The Snows of Mount Kilimanjaro May Be Gone in 20 Years
The mountain snows made famous by Ernest Hemingway are melting at an alarming rate. Scientists at Ohio State University estimate that the snowcap of Mount Kilimanjaro, formed more than 11,000 years ago, will be history in 20 years. They found that the ice fields on Africa's highest mountain have shrunk by over 80 percent in the past century. A temperature rise in Tanzania, amounting to about one full degree Fahrenheit since 2000, is eroding the 150-foot-high blocks of ice that gave the mountain its distinctive white cap (Weather.com).
This same melting trend is being noted worldwide. The Natural Resources Defense Council (NRDC) reports, in their Fall 2002 issue of OnEarth, that Mount Everest, in Asia, is easier to climb nowadays since "the glacier that ended at Hillary and Norgay's base camp in 1953 has retreated 3 miles" [editor's italics] (OnEarth, Vol. 24, No. 3, NRDC, p. 8). This glacier retreat is causing enormous growth in the size of glacial lakes, which poses a threat of disastrous flooding not only in Tanzania but in Nepal, India, Bhutan, and Tibet.
OnEarth also reports that the Mont Blanc glacier, in the French Alps, retreated over 1700 feet between 1980 and 1995. Based on this rate of melting, the Intergovernmental Panel on Climate Change (IPCC) predicts that up to 95% of the glacier's mass will be gone by 2100.

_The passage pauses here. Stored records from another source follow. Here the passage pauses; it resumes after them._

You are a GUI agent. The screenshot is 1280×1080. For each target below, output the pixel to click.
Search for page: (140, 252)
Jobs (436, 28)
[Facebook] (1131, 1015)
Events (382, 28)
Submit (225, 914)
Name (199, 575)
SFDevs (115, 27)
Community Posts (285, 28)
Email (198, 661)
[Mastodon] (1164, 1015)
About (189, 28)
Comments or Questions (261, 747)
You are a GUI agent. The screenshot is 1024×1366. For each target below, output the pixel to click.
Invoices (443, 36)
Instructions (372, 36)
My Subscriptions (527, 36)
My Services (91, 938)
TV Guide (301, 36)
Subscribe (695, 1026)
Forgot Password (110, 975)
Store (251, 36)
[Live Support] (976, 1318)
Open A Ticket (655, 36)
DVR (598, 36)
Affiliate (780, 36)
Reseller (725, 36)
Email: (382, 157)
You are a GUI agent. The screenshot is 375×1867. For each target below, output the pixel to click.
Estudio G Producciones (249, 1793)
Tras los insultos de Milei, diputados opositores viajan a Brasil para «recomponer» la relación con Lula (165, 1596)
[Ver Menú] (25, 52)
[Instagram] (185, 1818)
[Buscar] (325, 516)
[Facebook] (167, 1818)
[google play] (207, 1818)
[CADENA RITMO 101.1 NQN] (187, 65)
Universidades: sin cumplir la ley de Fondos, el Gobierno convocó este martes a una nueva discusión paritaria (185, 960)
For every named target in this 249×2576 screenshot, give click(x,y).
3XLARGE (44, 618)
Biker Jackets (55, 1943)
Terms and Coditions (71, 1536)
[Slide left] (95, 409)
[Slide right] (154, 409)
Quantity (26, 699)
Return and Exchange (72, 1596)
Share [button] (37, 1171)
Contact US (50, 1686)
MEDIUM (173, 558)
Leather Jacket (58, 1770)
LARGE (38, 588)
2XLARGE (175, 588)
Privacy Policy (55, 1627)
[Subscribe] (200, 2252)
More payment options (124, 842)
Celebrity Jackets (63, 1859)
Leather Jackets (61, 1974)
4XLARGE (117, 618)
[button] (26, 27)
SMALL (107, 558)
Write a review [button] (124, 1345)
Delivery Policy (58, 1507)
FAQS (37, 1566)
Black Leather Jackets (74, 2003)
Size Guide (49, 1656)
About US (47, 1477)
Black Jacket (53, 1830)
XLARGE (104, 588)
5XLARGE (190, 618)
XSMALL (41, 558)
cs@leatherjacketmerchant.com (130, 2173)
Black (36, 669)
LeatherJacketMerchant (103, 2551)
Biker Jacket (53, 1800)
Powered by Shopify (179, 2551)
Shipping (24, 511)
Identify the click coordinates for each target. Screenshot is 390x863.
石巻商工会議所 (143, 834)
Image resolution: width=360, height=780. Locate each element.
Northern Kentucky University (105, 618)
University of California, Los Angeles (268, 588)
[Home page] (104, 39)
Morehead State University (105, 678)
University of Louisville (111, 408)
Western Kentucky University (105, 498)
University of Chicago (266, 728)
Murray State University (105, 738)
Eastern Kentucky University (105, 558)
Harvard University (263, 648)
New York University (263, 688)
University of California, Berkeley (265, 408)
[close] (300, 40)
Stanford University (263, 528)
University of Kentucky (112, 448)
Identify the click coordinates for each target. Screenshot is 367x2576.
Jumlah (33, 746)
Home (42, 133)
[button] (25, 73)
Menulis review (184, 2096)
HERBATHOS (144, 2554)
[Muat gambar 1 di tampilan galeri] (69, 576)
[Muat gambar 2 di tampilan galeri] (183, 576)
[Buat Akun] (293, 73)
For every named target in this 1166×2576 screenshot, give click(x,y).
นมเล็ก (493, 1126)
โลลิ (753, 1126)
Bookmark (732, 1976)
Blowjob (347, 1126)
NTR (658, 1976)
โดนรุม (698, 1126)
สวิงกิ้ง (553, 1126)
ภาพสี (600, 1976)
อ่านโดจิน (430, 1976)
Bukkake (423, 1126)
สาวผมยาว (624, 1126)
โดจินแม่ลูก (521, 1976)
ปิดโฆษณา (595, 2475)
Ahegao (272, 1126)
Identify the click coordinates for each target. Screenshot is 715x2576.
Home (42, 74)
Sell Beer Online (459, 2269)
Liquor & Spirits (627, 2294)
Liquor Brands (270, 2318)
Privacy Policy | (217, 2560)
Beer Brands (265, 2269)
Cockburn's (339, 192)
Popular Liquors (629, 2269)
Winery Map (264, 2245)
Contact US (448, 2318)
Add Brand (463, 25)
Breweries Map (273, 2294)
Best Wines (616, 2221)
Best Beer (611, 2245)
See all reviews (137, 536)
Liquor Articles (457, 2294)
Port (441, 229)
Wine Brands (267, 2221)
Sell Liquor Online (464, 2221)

In South America, the Antizana glacier in Ecuador has retreated more than 300 feet in the last 8 years. Bernard Francou, director of research for the French government's Institute of Research and Development, estimates 80% of South America's glaciers will disappear within 15 years (OnEarth, Vol. 24, No. 3, NRDC, p. 8).
Scientists also are keeping a wary eye on Arctic melting. Freshwater, believed to be coming from melting ice from Greenland, is mixing with the Gulf Stream and is changing (and could even shut down) the thermohaline circulation pattern (see map, right) in the Atlantic Ocean that distributes heat and moisture and thus affects the weather in America and Europe.
The Woods Hole Oceanographic Institution, in Massachusetts, reports that conditions are ripe for another small ice age like the one that occurred between 1300 and 1850. "It could happen in 10 years," says Terrence Joyce, of Woods Hole. "Once it does, it can take hundreds of years to reverse" (Discover). The average temperature could drop 5 degrees Fahrenheit over much of the United States and 10 degrees in the Northeast, northern Europe, and northern Asia.
The scientific proof that the Earth is undergoing climate change is in. And yet the US government is failing to address these concerns.
As the 2002 United Nations World Summit on Sustainable Development in Johannesburg, South Africa, was ending, the crowd chanted, over and over, "What do we do about America?"